Problem set:
**1.** For each statement (a) to (c), say yes or no according to the citation page that follows, and quote the words from it that decide the answer. (a) The essay is credited to Jennifer Henel. (b) The citation gives an access date in 2023. (c) An export from an essay page leaves out the notes.
**2.** List every item that the citation page below says is included in an export from an essay page.
**3.** Answer these questions from the citation page below.
(a) What institution does the citation name?
(b) In what file format can the essay be exported?

Passage given:
- - -
Skip to Main Content

Striking the Right Chord: Seeing Music in Dutch Genre Painting

 
 

Copy-and-paste citation text:

Jennifer Henel , Striking the Right Chord: Seeing Music in Dutch Genre Painting , National Gallery of Art, https://purl.org/nga/documents/literature/essays/striking-the-right-chord-seeing-music-in-dutch-genre-painting (accessed Dec 3, 2024).

 

Export as PDF


Export from an essay page includes title, essay sections, images, comparable figures and notes.
- - -
(Records from a pointing dataset)
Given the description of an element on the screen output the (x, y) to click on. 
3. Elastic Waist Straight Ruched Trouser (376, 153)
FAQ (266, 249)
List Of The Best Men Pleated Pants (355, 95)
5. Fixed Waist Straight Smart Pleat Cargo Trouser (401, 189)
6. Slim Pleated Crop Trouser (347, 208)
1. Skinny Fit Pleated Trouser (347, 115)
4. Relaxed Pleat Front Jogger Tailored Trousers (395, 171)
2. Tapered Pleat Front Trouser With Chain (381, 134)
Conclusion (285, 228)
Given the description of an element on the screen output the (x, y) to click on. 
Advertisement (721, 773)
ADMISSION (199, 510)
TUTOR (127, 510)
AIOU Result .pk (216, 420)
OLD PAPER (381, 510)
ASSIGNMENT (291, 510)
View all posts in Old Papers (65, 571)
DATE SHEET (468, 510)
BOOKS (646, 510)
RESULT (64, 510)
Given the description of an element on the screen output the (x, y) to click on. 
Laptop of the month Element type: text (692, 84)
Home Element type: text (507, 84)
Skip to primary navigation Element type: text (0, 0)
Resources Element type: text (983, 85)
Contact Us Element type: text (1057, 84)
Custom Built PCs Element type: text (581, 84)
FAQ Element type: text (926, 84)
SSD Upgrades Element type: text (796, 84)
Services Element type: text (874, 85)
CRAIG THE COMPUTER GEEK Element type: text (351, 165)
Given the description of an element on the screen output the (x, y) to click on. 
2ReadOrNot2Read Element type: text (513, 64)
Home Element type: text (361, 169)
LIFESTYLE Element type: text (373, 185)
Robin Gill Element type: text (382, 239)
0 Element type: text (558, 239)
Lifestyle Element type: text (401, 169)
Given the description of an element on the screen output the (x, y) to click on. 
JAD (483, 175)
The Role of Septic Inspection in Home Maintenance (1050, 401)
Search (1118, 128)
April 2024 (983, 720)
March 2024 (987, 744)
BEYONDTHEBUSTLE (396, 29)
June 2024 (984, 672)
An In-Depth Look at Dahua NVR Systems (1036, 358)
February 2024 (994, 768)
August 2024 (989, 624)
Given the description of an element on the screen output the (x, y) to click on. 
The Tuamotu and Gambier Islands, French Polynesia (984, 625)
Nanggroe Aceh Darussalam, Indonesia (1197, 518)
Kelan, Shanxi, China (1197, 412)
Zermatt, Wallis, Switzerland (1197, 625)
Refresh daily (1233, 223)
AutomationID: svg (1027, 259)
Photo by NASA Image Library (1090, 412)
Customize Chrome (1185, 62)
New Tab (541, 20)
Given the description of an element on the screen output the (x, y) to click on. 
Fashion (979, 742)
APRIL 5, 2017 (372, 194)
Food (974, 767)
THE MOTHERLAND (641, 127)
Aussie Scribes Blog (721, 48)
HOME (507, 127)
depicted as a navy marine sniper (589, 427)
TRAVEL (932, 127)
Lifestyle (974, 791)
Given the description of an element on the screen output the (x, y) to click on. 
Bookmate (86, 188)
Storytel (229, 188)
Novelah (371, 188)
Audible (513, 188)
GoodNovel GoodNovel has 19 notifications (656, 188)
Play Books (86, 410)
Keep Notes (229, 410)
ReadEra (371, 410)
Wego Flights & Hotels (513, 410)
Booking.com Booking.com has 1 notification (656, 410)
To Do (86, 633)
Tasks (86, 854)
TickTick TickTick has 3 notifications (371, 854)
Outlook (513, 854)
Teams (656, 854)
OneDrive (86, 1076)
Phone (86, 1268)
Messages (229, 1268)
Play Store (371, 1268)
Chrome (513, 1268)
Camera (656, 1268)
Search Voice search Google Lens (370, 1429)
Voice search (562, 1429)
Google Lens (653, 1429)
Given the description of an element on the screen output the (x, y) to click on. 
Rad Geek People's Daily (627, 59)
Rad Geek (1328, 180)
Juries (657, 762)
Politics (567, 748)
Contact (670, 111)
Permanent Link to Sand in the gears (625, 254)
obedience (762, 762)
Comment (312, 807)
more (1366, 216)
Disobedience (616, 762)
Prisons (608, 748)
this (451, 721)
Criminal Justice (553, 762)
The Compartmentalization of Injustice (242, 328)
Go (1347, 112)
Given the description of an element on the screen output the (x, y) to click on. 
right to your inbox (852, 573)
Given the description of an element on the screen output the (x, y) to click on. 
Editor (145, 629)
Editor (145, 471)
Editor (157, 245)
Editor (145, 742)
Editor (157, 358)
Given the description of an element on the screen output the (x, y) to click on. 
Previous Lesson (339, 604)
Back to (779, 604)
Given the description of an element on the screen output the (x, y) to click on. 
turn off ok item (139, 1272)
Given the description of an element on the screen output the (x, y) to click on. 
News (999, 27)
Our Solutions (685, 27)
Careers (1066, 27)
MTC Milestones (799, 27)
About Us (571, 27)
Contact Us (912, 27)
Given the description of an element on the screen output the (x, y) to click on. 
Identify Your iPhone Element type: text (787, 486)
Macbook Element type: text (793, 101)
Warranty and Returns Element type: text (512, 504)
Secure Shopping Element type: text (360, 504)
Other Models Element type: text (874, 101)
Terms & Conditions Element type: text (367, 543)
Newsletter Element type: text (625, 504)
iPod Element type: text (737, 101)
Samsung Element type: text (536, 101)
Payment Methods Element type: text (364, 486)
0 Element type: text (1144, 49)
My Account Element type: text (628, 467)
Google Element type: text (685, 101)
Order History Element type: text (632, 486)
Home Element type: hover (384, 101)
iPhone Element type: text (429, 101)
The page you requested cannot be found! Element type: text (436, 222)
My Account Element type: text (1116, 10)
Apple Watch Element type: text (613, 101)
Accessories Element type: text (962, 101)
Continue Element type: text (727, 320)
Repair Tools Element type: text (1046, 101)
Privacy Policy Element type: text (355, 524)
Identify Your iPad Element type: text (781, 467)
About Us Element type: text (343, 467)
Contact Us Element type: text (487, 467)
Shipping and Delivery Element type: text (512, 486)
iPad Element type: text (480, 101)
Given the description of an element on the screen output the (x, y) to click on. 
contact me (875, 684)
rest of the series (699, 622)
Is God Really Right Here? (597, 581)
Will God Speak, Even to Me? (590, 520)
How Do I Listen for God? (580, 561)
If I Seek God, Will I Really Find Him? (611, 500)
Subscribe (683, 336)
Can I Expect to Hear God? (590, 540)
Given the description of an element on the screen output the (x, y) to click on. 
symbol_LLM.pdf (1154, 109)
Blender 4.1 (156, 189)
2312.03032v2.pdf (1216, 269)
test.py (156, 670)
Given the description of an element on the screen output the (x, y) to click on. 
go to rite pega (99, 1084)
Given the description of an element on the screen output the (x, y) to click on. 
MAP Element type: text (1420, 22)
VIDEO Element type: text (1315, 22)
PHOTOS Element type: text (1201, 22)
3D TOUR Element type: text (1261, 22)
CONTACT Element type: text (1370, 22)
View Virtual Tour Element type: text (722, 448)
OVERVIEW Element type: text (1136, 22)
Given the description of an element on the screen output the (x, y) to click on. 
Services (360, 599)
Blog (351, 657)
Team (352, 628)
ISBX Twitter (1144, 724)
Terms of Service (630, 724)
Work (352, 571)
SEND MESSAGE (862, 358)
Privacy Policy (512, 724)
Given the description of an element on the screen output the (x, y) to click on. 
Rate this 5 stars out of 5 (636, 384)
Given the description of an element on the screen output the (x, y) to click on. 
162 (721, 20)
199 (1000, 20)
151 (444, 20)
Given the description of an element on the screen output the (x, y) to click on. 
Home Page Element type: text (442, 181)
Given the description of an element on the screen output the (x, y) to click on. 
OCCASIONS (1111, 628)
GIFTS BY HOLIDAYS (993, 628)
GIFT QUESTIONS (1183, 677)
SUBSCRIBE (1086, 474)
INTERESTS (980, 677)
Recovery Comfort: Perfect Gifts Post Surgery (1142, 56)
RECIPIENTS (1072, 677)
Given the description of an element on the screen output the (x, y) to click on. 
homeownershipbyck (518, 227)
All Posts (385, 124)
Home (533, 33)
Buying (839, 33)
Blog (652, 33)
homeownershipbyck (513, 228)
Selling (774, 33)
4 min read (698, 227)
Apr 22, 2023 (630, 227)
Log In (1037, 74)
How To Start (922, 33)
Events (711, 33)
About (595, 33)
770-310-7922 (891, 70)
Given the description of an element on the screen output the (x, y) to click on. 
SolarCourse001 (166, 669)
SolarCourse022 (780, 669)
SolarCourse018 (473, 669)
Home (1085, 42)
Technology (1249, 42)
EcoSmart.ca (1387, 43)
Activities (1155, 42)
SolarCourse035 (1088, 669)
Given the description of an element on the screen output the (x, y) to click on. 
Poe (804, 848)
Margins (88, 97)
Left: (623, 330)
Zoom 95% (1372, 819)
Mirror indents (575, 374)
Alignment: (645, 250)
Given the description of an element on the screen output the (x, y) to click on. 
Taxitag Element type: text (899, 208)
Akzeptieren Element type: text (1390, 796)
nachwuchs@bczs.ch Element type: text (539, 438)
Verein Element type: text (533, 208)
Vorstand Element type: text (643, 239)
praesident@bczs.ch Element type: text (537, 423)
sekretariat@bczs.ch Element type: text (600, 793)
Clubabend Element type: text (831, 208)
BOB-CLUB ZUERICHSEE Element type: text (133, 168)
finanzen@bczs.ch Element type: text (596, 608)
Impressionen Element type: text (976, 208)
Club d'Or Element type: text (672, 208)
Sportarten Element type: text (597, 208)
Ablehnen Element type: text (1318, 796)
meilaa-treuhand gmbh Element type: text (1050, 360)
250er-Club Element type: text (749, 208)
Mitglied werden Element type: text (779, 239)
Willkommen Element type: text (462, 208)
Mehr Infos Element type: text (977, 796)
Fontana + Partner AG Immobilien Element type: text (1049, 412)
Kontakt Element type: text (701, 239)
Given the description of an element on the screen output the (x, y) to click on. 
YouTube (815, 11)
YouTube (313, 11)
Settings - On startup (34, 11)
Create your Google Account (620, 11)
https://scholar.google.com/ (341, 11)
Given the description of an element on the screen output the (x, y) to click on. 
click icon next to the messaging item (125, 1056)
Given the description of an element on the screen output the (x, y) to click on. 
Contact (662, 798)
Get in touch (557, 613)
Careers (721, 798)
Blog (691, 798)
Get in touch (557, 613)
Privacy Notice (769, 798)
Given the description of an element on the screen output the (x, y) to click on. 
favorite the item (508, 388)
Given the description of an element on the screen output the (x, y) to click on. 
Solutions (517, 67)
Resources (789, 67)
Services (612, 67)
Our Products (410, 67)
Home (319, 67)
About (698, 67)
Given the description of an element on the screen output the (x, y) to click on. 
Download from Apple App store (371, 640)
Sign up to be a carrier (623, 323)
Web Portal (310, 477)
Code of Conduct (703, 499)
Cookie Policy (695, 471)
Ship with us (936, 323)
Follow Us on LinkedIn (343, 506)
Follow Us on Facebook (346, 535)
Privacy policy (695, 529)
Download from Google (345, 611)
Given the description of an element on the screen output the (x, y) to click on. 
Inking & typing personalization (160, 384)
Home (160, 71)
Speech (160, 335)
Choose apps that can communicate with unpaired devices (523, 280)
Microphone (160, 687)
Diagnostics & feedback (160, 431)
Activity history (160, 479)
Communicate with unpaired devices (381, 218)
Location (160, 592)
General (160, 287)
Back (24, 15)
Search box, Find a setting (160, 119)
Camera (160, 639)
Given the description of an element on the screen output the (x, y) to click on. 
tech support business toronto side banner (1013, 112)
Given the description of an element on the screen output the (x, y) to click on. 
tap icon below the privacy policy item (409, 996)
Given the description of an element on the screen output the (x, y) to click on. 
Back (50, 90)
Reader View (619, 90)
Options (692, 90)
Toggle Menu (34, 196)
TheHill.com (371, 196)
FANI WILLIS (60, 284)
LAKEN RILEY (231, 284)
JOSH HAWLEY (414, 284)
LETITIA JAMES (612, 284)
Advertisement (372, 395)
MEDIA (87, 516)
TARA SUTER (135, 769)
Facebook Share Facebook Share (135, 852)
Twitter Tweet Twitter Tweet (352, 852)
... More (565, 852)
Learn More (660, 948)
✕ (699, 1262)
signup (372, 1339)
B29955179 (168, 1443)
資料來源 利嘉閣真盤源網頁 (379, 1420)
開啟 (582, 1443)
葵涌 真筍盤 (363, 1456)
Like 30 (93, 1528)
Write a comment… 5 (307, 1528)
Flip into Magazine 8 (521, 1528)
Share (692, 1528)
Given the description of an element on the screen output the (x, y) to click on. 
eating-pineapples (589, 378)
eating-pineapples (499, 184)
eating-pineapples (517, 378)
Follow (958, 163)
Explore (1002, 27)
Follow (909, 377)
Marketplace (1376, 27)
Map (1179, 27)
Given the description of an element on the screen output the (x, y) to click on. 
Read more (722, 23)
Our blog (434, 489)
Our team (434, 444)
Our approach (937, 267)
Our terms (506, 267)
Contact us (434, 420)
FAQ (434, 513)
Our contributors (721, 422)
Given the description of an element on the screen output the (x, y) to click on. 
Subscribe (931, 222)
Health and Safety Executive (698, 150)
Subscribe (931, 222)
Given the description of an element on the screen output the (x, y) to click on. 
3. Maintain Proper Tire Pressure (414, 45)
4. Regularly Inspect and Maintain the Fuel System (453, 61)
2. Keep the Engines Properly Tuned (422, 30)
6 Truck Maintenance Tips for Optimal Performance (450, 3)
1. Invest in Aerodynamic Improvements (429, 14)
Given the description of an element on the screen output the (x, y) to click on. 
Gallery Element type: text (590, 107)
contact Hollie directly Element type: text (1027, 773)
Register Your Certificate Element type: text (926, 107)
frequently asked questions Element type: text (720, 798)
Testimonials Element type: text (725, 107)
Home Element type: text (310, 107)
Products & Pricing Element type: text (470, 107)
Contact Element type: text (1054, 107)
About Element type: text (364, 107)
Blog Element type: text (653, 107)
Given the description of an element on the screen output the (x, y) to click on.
- - -
Responses in order:
**1.**
(a) Yes: "Jennifer Henel , Striking the Right Chord: Seeing Music in Dutch Genre Painting"
(b) No: "(accessed Dec 3, 2024)"
(c) No: "Export from an essay page includes title, essay sections, images, comparable figures and notes."

**2.** Title, essay sections, images, comparable figures, notes

**3.**
(a) The National Gallery of Art
(b) PDF